*THE PROBLEM*.
Set down all of the entries below word for word, with the pictures left out.

*** GIVEN INFORMATION ***

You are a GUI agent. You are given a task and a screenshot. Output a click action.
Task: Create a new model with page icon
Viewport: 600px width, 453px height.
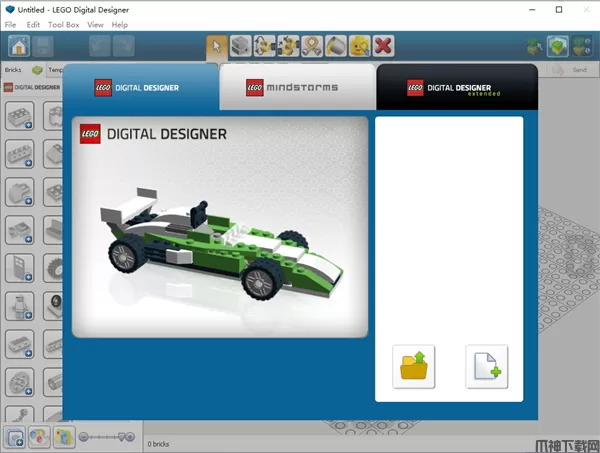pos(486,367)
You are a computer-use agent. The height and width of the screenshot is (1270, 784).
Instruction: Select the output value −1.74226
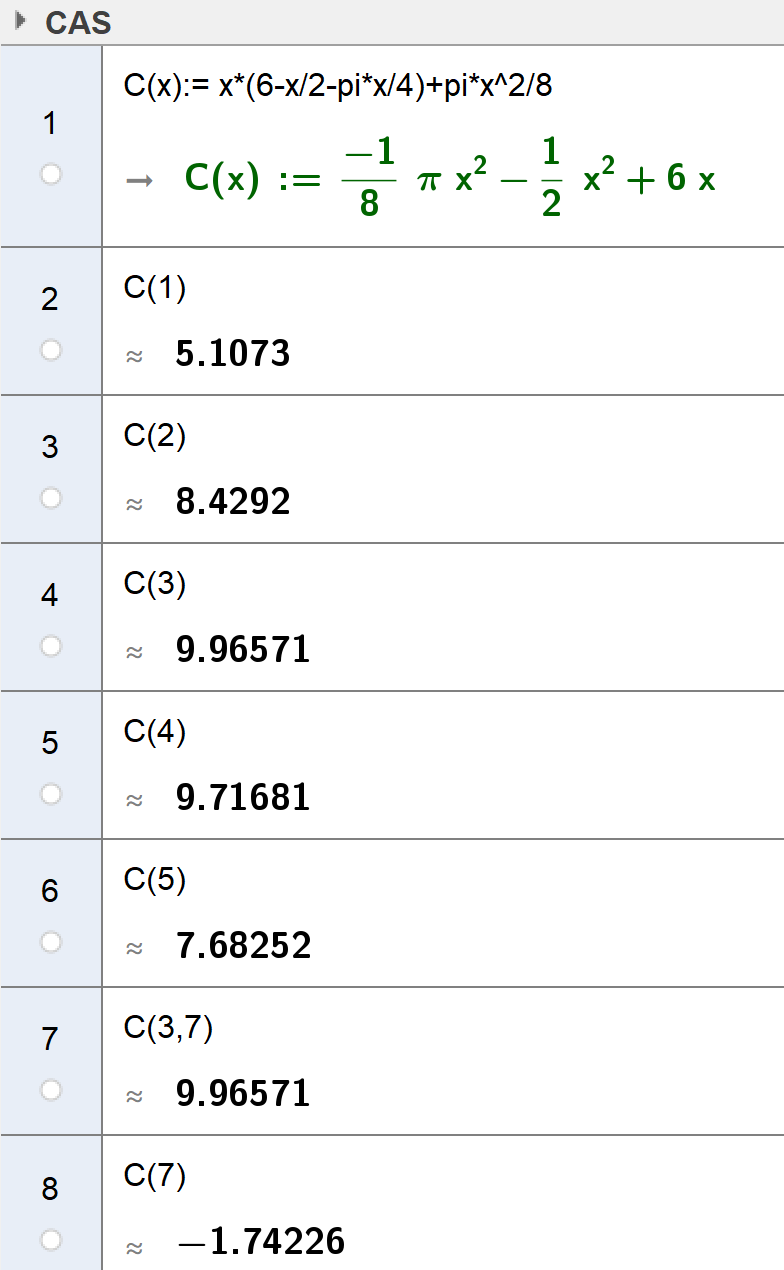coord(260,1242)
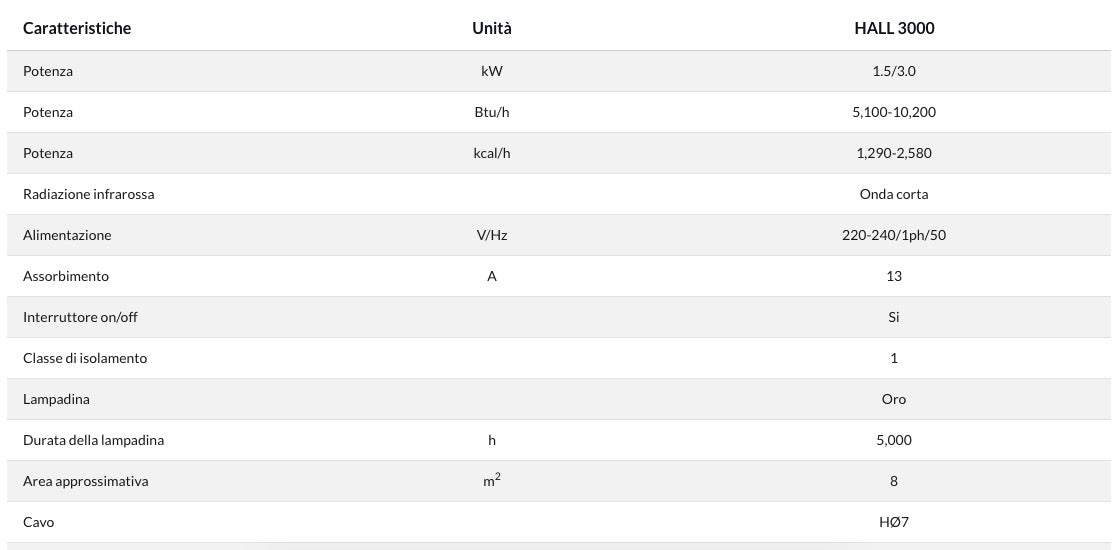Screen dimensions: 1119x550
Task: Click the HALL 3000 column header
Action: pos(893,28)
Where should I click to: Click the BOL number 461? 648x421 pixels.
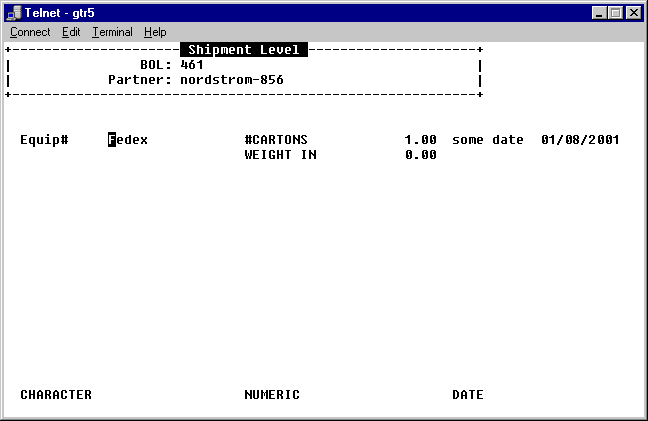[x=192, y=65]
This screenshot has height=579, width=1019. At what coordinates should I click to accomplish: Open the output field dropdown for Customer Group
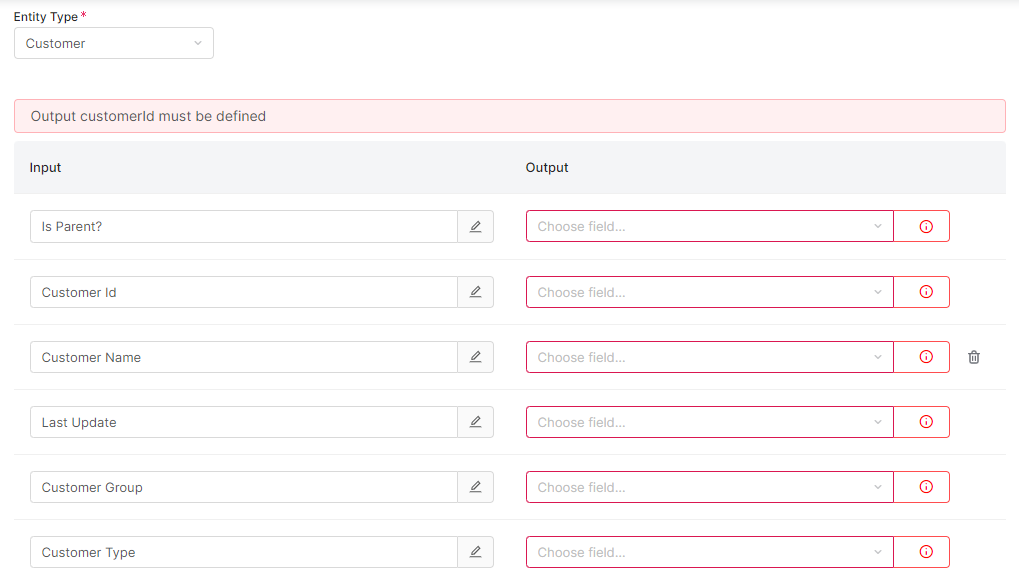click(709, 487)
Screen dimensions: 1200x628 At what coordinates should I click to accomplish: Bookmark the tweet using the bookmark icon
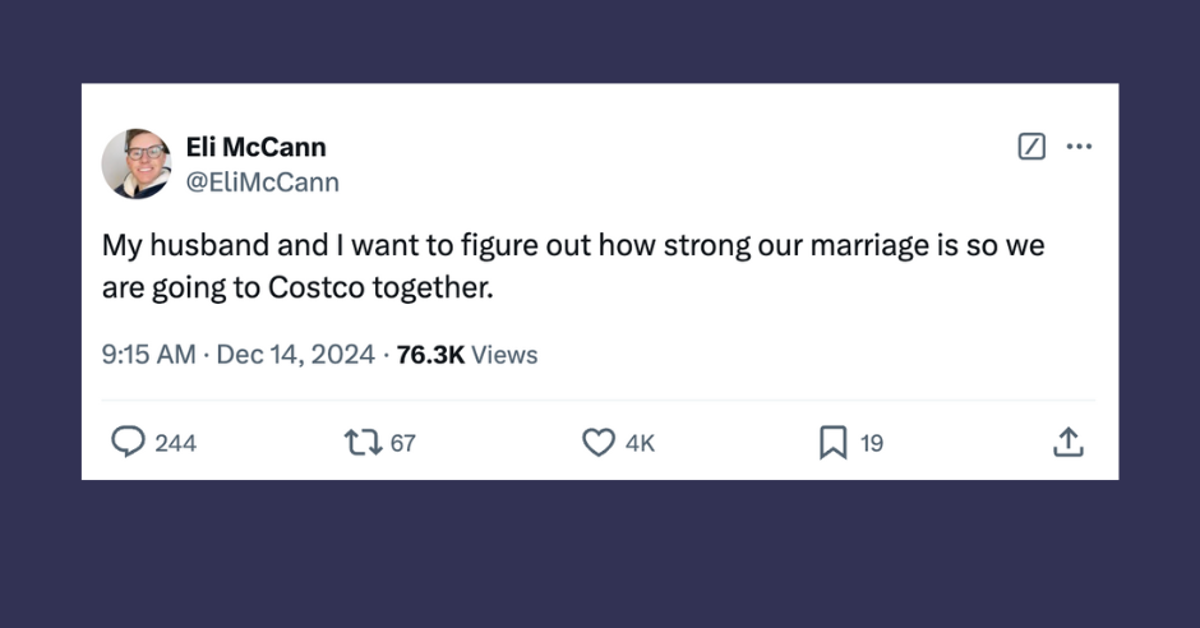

*** End of GIVEN INFORMATION ***

*TASK OUTPUT*.
You are a GUI agent. You are given a task and a screenshot. Output a click action.
Task: Create a new model with page icon
Viewport: 600px width, 453px height.
pos(486,367)
You are a computer-use agent. The height and width of the screenshot is (1270, 784).
Instruction: Select the output value −1.74226
coord(260,1242)
Screen dimensions: 1119x550
Task: Click the HALL 3000 column header
Action: pos(893,28)
Where should I click to: Click the BOL number 461? 648x421 pixels.
[x=192, y=65]
This screenshot has height=579, width=1019. At what coordinates should I click to accomplish: Open the output field dropdown for Customer Group
click(709, 487)
Screen dimensions: 1200x628 At what coordinates should I click to accomplish: Bookmark the tweet using the bookmark icon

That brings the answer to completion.